Fruit trees and 2 yr old asparagus plants. 

75'X150' fenced area where we have planted sorghum/sudan and alfalfa. 

Large dog or pig pen. 

We are out in the country surrounded mostly by large acreage north west of the tiny town of Harper, TX. $130,000. 

Pics coming later.


----------



## TedH71 (Jan 19, 2003)

Too bad land prices are rising like crazy in that part of the country. Been there, loved it.


----------



## sarhound (Mar 11, 2008)

Welcome to East Texas...

I love the Hill Country, but we couldn't afford to live down there. Out here is the next best place....


----------



## Cyngbaeld (May 20, 2004)

I wouldn't think you would have a hard time getting that price for it Rachel. That is a lot of homestead for not much cash.


----------



## TedH71 (Jan 19, 2003)

I'm sorry to say this but $130k is a lot of money! You can find homesteads in West or East Texas for far less than this price. I mean you can find $200 an acre in West Texas but the problem is not much water thereabouts. In East Texas, you can get 1000 acres for $50k unimproved and with a house! Used to be Hill Country was cheap because people didn't telecommute or have computers and water is hard to get in that area too. Some rich popular people bought some land wishing to get away from the city of Austin and San Antonio due to high traffic therefore they caused people to become greedy and raise prices and then now everyone ups their prices. No offense to the original poster intended but $130k isn't cheap. I live in a $58k house in KS and I only make $500 a month payment which includes property tax and insurance. Now you see why I consider $130k a lot!


----------



## tarbe (Apr 7, 2007)

TedH71 said:


> I'm sorry to say this but $130k is a lot of money! You can find homesteads in West or East Texas for far less than this price. I mean you can find $200 an acre in West Texas but the problem is not much water thereabouts. In East Texas, you can get 1000 acres for $50k unimproved and with a house! Used to be Hill Country was cheap because people didn't telecommute or have computers and water is hard to get in that area too. Some rich popular people bought some land wishing to get away from the city of Austin and San Antonio due to high traffic therefore they caused people to become greedy and raise prices and then now everyone ups their prices. No offense to the original poster intended but $130k isn't cheap. I live in a $58k house in KS and I only make $500 a month payment which includes property tax and insurance. Now you see why I consider $130k a lot!

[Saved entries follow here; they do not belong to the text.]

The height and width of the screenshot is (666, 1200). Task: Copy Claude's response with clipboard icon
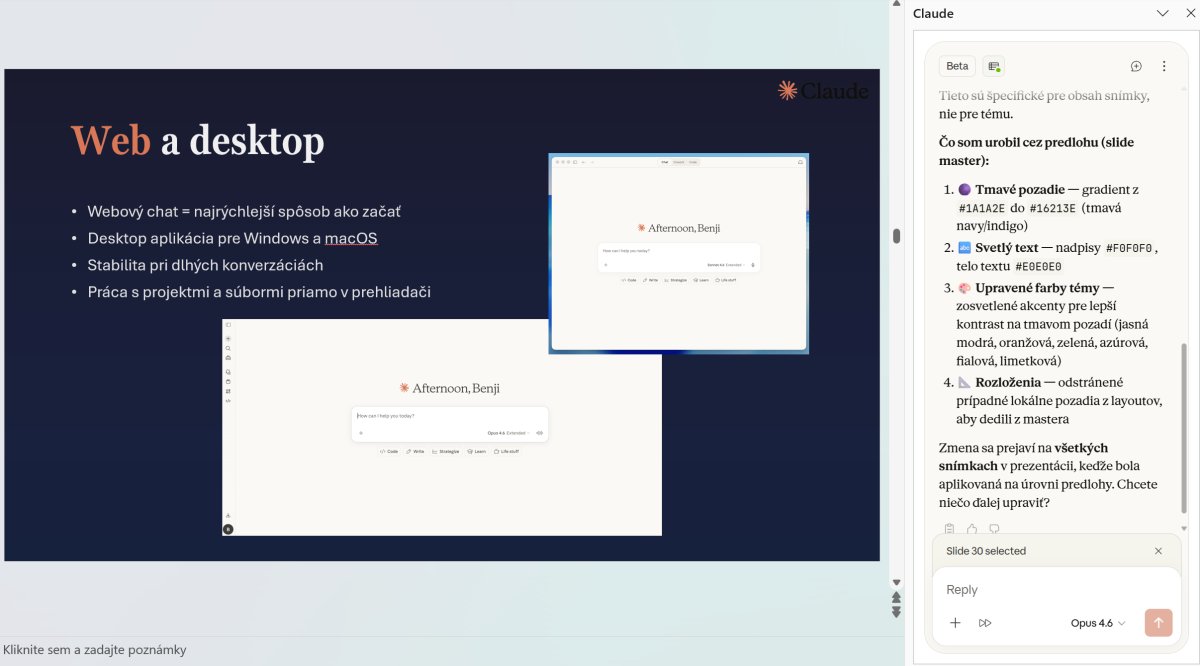949,529
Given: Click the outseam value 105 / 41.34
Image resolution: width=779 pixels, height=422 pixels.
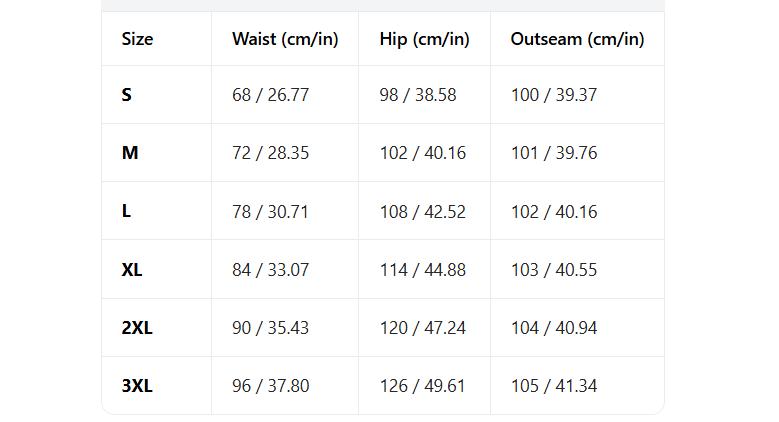Looking at the screenshot, I should (553, 386).
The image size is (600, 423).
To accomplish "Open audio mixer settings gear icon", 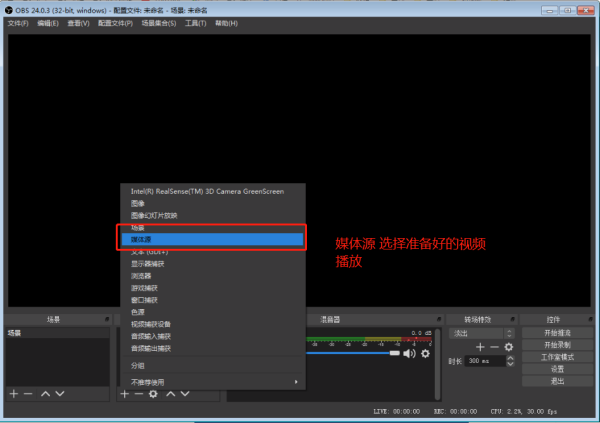I will tap(425, 353).
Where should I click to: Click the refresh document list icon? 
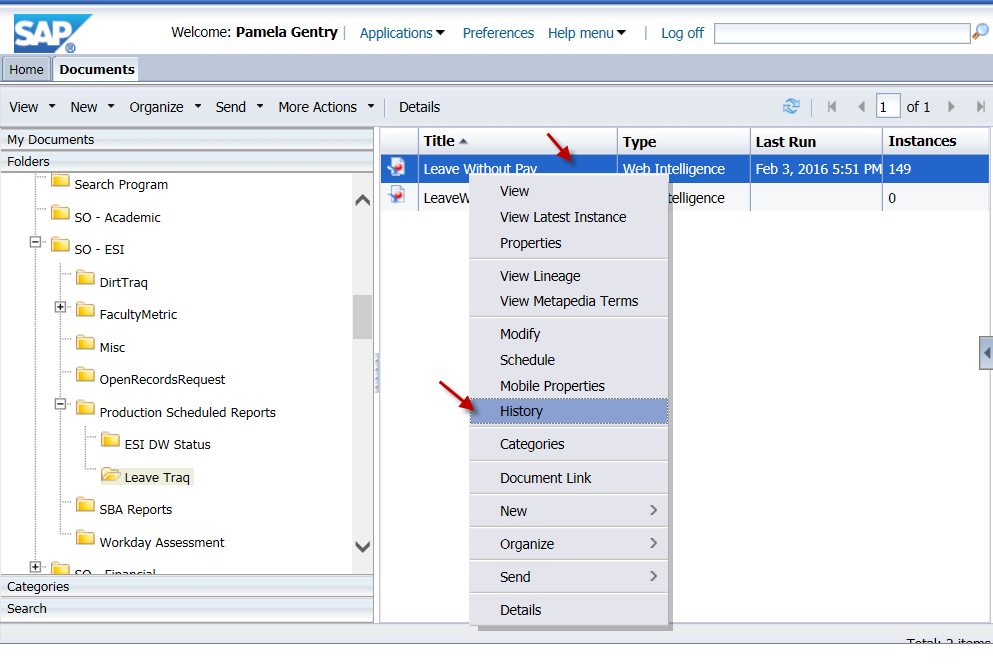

You cannot compare East Texas, West Texas and the Hill Country. Completely different markets and pricing.

1,000 acres for $50k? I think not!


----------



## TedH71 (Jan 19, 2003)

Good point. However you can still find 1000 acres for $50k in some parts of rural East Texas. Anything near Houston tends to go up in price and honestly most Texans don't consider Houston part of East Texas. You just have to look for it. There are quite a lot of cheap land for sale in the Peddler. Www.peddlernet.com it's mostly for stuff in Lufkin/Nacodogches area reaching as far as Tyler/Jacksonville. It's for the more rural parts of East Texas. The vast majority of my family lives in Tyler. I want to move back to either Tyler or the areas surrounding it. Don't think there are that many cnc machining jobs in the Lufkin area. There aren't that many good paying jobs in rural East Texas. Funny thing is that a lot of our paper comes from piney woods areas of East Texas which companies own vast acreages of forests that people are allowed to hunt/fish in as long as they don't ruin the trees. Mudding used to be quite popular back then. I imagine with prices of gas, it has been cut in half. I know land prices are rising around Tyler and personally prefer Tyler over Houston any day even though I have some friends living there.


----------



## sarhound (Mar 11, 2008)

Land is going for $4000 an acre around Winnsboro. If you get anything cheaper out here where I live now, it's bottomland/swampland. Since we couldn't find any decent acreage where I am now (and I really don't want to leave here,) we're going to move out that direction to 24 acres. The horses will be happy.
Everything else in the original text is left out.